G07 This is not a part. It is a lock-in (Tooling)

G07 This is not a part. It is a lock-in (Tooling)

Most founders treat tooling as a procurement task. It is actually a strategic lock-in. The day you pay for that mold, your leverage over that supplier starts shrinking.

Tooling is the collection of molds, dies, jigs, and fixtures required to manufacture at scale. It is the bridge between your design and production. And it is where most hardware projects get locked into supplier relationships they did not plan for.

Tooling is not a purchase. It is a commitment.

Types of tooling you will encounter:

  • Injection molds shape plastic parts, from single-cavity aluminum prototypes to multi-cavity hardened steel for volume
  • Die casting molds do the same for metal, typically aluminum or zinc alloys
  • Stamping dies cut and form sheet metal, with progressive dies handling multiple operations
  • Jigs and fixtures hold parts during assembly or machining to ensure repeatability
  • Test fixtures interface your product with test equipment before shipment

The nuances that kill schedules:

  • Lead time varies more than quotes suggest. Simple aluminum tooling can be 4 to 6 weeks. Hardened steel with slides, textures, and hot runners can stretch past 12. Capacity and complexity drive this, not just the number on the quote.
  • First samples often need work. Plan for 2 to 3 rounds of modifications (T1, T2, T3). Some teams hit acceptance at T1. Others go to T5. The difference is usually DFM discipline before steel is cut.
  • Steel-safe decisions matter. Changes that remove material are cheaper than changes that add it. Lock your draft angles, wall thickness, and gate locations before tooling starts.
  • Acceptance criteria should be explicit. What does "passing" mean for T1? Cosmetics, flash, sink, warp, dimensions, Cpk targets. If this is vague, expect arguments later.

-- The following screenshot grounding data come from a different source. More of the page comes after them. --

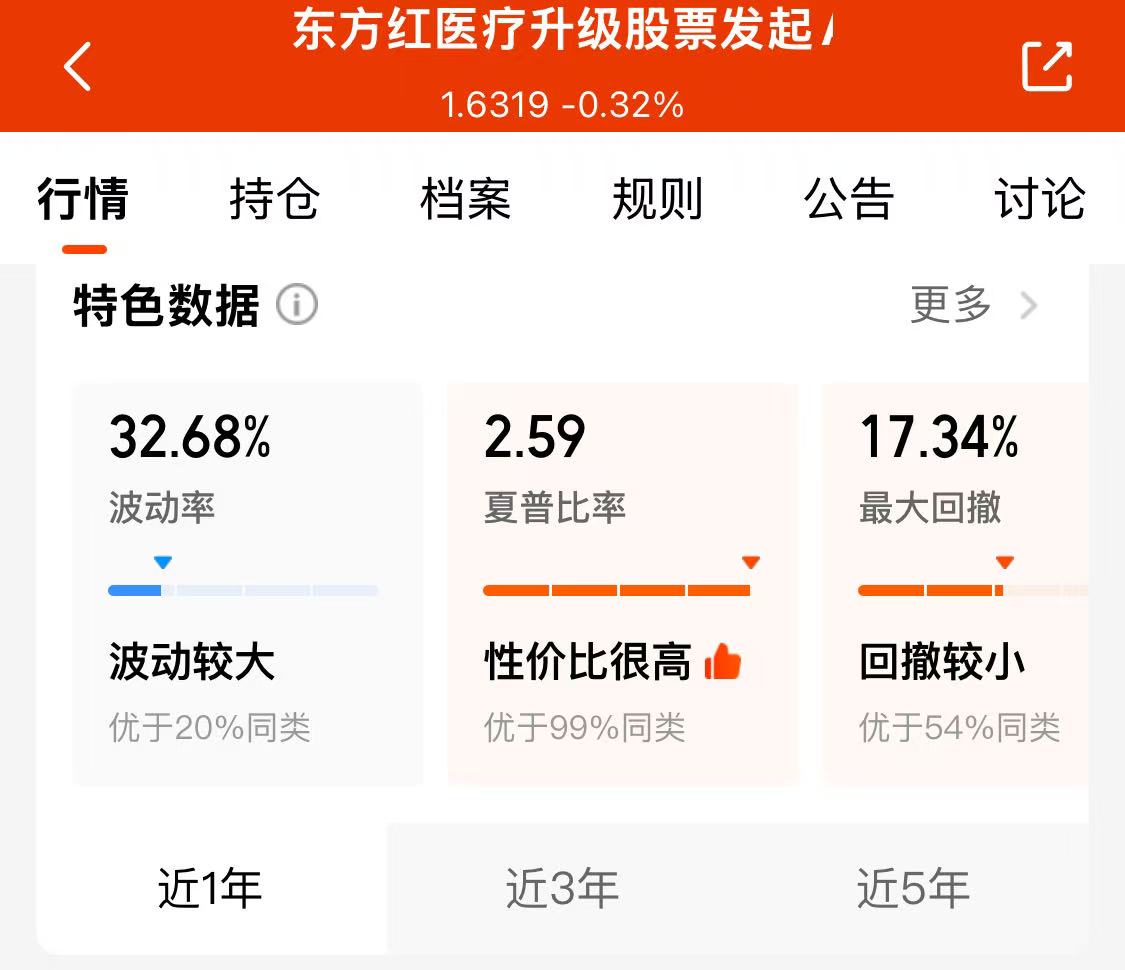Go to the 讨论 tab
The width and height of the screenshot is (1125, 970).
pos(1040,199)
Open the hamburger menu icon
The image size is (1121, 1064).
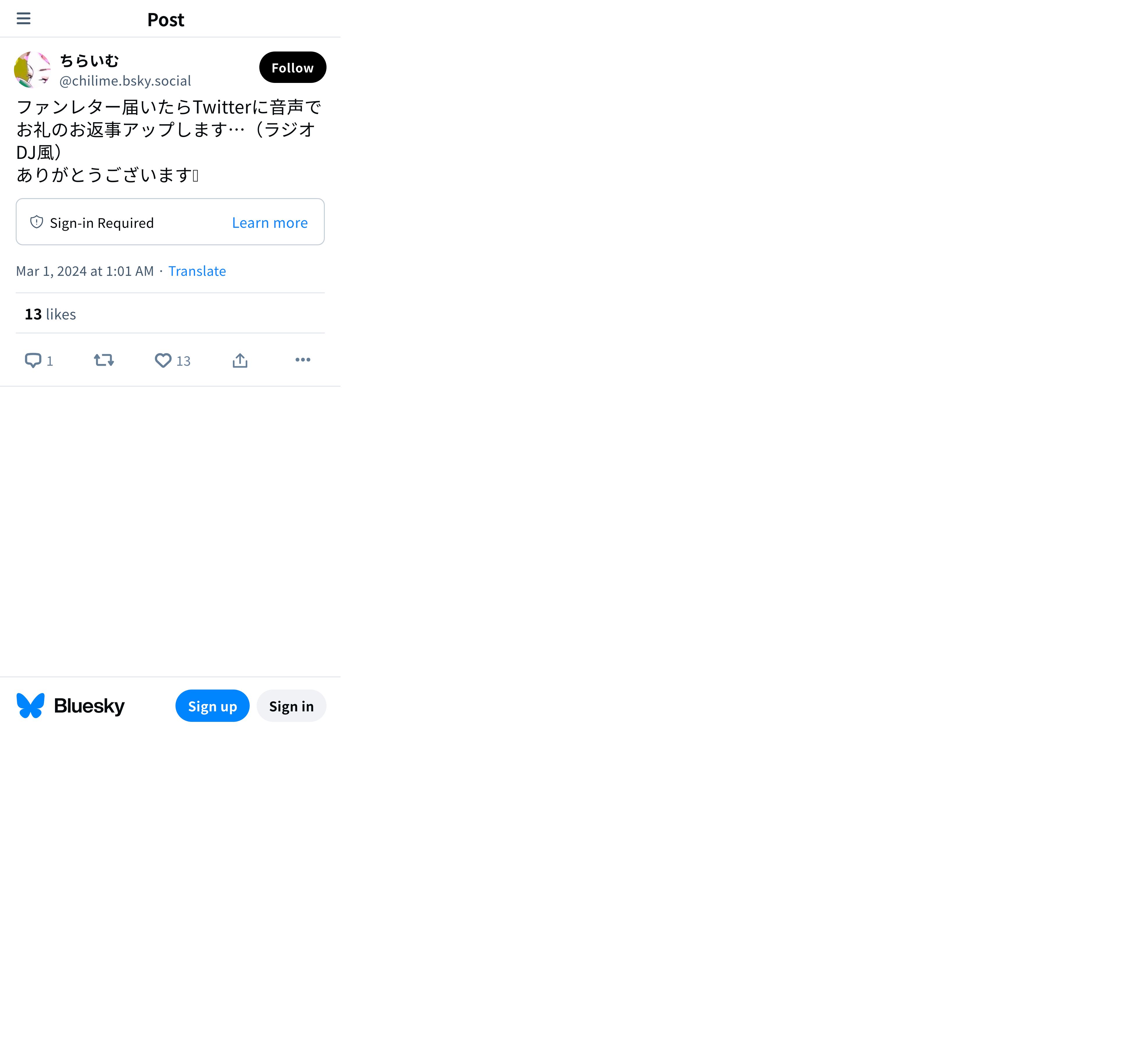pos(23,19)

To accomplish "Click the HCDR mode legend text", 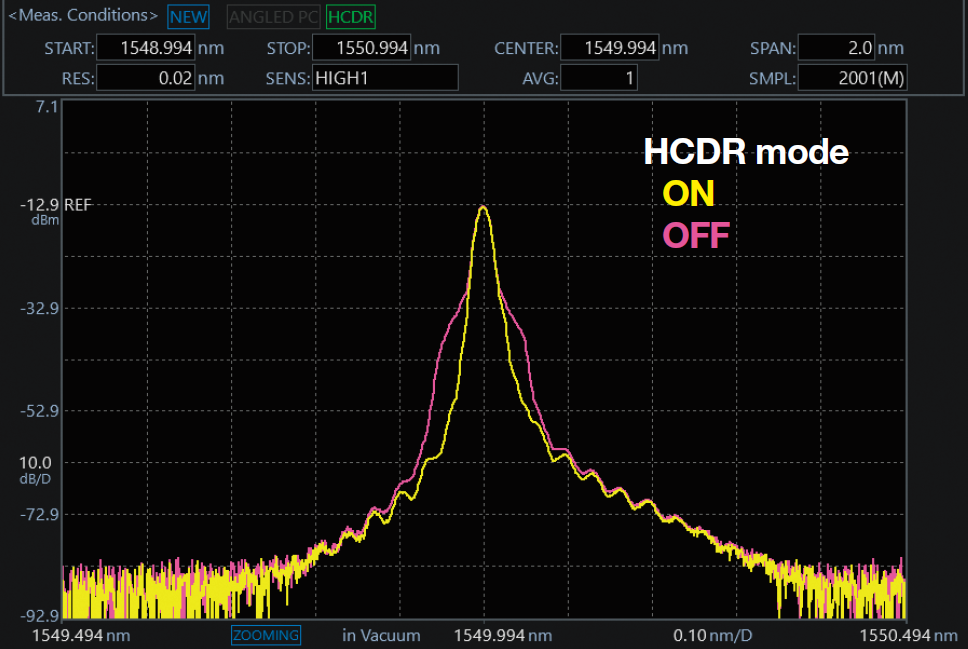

The nuances that kill leverage:

  • Ownership on paper is not ownership in practice. Confirm in writing that molds belong to you and can be transferred without permission or fees.
  • Storage and maintenance fees are quiet hostage mechanisms. Even when ownership is stated, factories can charge monthly storage or refuse release until fees are cleared.
  • Relocation is not just logistics. Who packs, who exports, who handles paperwork, what lead time to expect. A 500kg steel mold does not move easily.
  • Tool identification protects you. Mark molds, photograph cavities, log shot counts. Without documentation, ownership is theoretical.

Checklist for your first supplier conversation:

  • Who owns tooling after payment
  • Can tooling be transferred, and at what cost
  • What is expected mold life (shot count)
  • What storage or maintenance fees apply
  • How many sample rounds are included
  • What are T1 acceptance criteria
  • What is lead time from PO to T1

Tooling is where your product becomes real and where your flexibility starts to narrow. Plan it like a strategic asset, not a line item.